REVIEW: Google's New Video And Music Streaming Device, The Nexus Q, Is A Total Dud

If you think the tablet space is getting crowded, take a look at all those smart TV gadgets out there.

Today we have Apple TV, Boxee, Roku, and a slew of so-called “Smart TVs” with apps and streaming services built in. Then there are streaming home entertainment systems like the popular Sonos players.

So with all the competition out there, it’s a bit odd that Google is getting into the streaming business with the Nexus Q, especially considering that it already has Google TV.

The Nexus Q is a $299 spherical gadget that hooks up to your TV and streams music or video from the Google Play online store. There’s no interface like you get on the Apple TV or Google TV. Instead, you control everything from an app on your Android phone or tablet. Unlike Apple’s Airplay, content doesn’t stream to your TV from your device, but directly from Google’s servers. Your ‘droid is just the controller.

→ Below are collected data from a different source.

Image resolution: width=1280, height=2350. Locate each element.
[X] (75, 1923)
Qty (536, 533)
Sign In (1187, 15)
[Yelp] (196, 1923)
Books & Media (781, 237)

How does the Nexus Q work? Click here to find out > 

The Nexus Q is a gorgeous-looking piece of hardware. It has a pleasing, spherical shape with a flat bottom so you can stack it on your entertainment centre. There’s thin LED band that circles the device. The lights react to the music your playing, splaying trippy colours around your living room. Pretty cool.

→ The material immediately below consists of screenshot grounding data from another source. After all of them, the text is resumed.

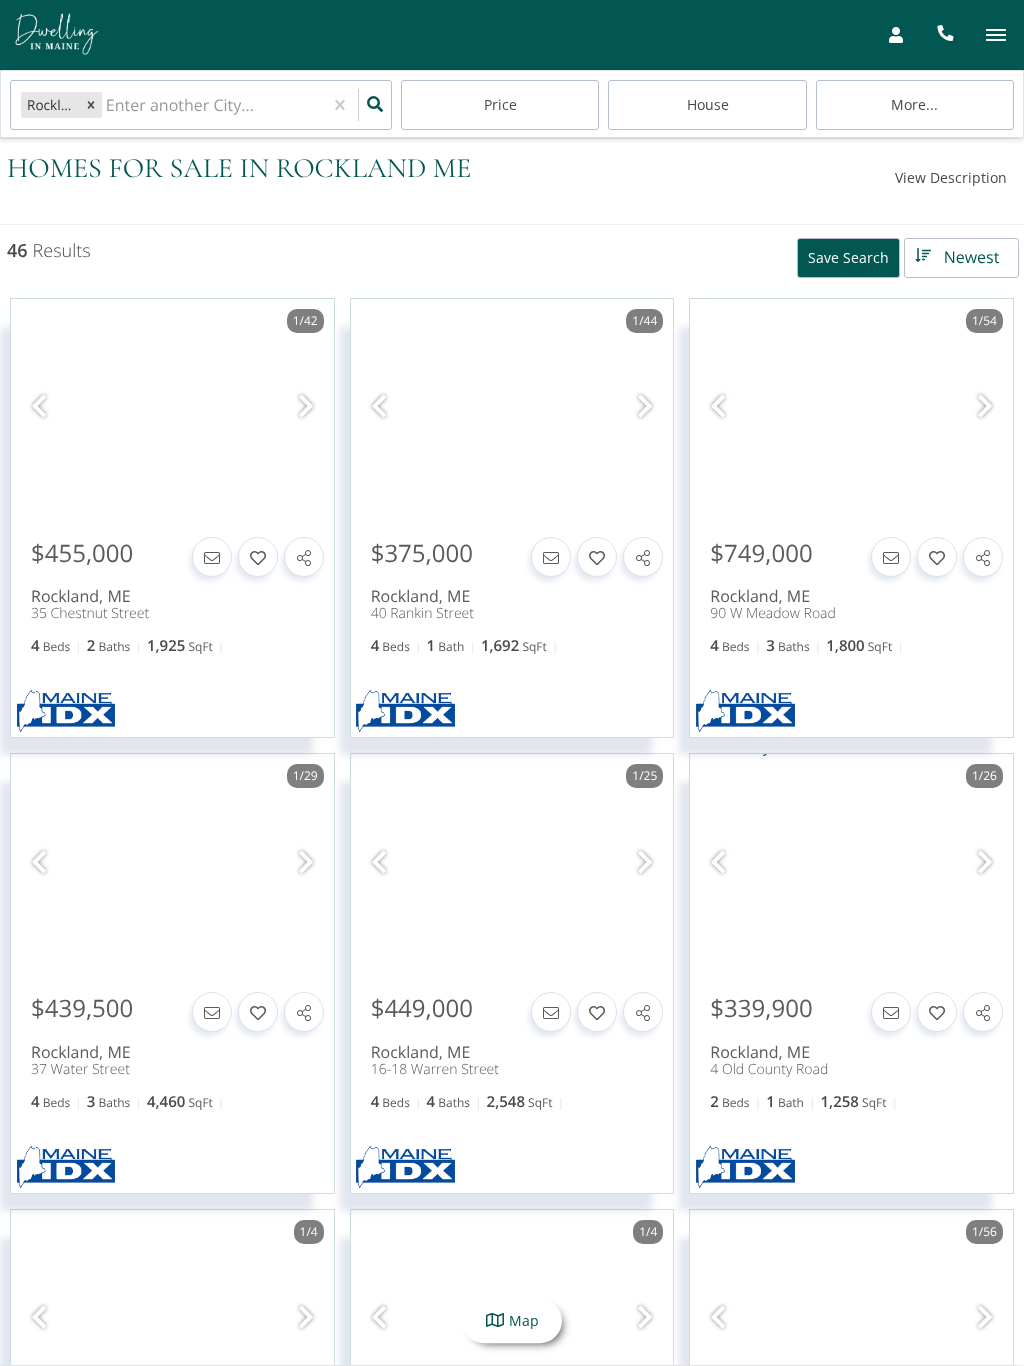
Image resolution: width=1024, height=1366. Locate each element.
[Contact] (212, 557)
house (708, 104)
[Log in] (895, 35)
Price (500, 104)
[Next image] (306, 406)
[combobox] (108, 105)
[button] (91, 104)
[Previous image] (39, 406)
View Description (951, 177)
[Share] (304, 557)
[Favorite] (258, 557)
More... (914, 104)
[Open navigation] (995, 35)
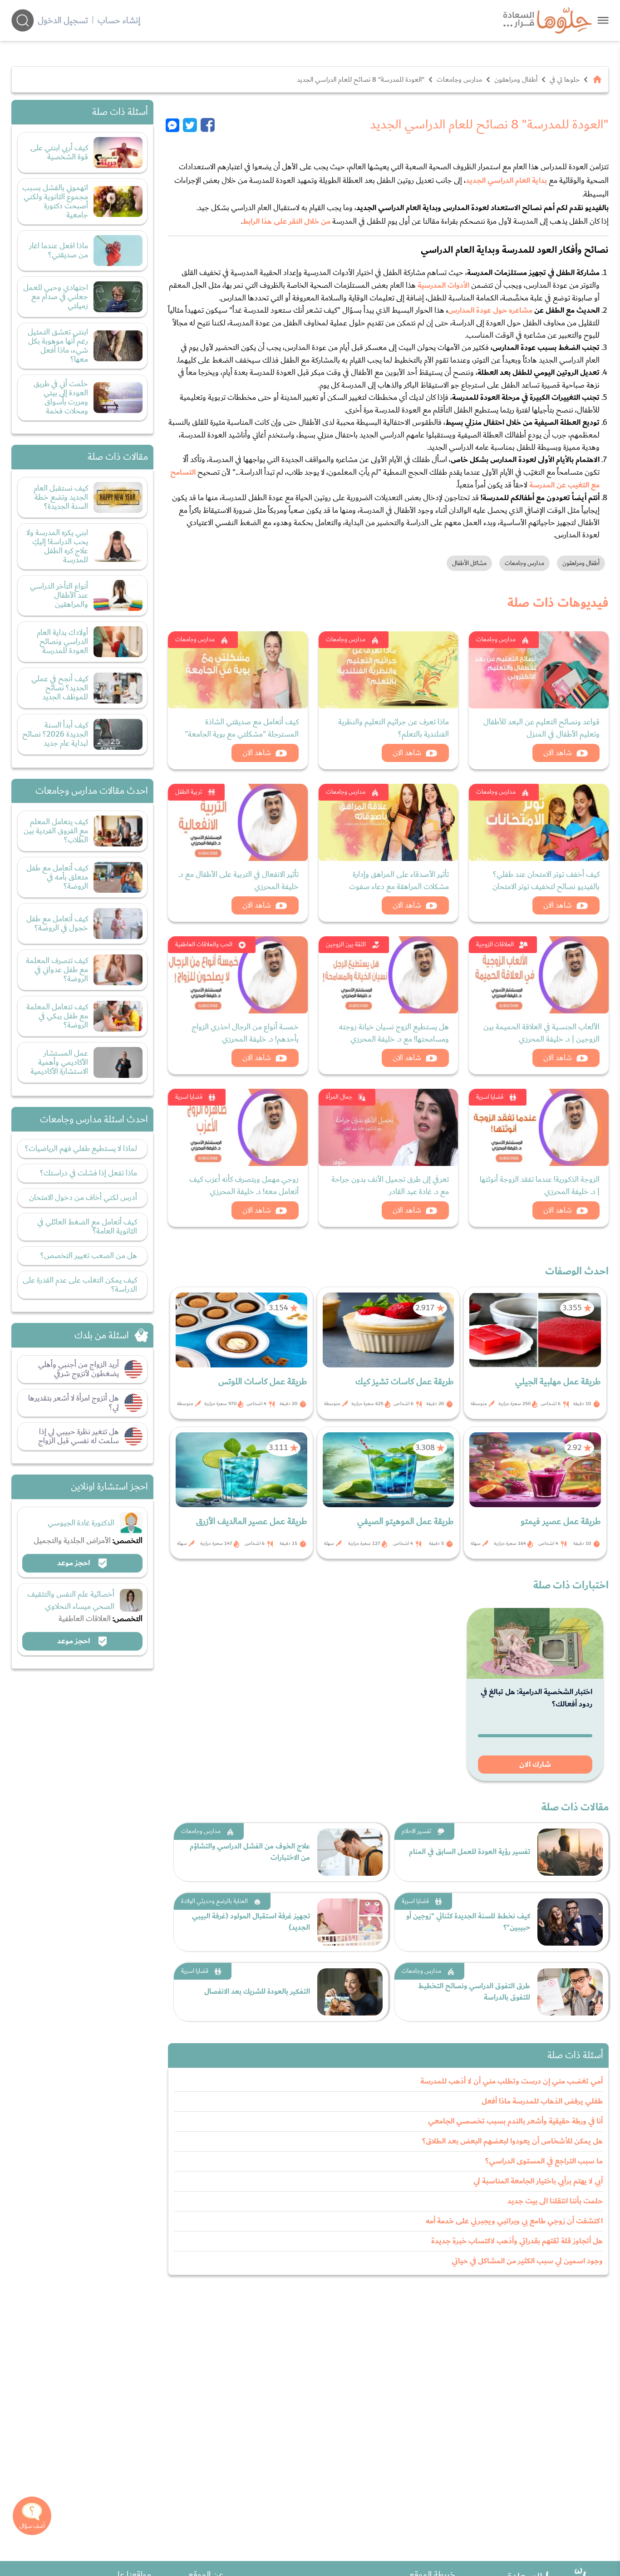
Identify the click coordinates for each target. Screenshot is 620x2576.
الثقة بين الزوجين (346, 944)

It’s also surprisingly heavy for such a small device. Google packed a full Android-powered computer in the Nexus Q, so there are a lot of powerful guts inside. Hidden in the back are ports for Micro HDMI, Optical audio, Ethernet, Micro USB, and banana jacks for stereo systems. 

The whole package really is impressive, and it’s a nice departure from all those squarish devices clogging my entertainment centre.

google nexus Q

Photo: Steve Kovach, Business Insider

Using It
With the Nexus Q, the user experience is more about what you can’t do than what you can.

For example, you can’t:

  • Stream music from other services like Spotify or Rdio.
  • Play videos on your Android device that come from outside the Google Play store.
  • Stream video from third-party video services like Netflix, Hulu, or HBO GO. 
  • Play your own music files unless you upload them to Google Music first.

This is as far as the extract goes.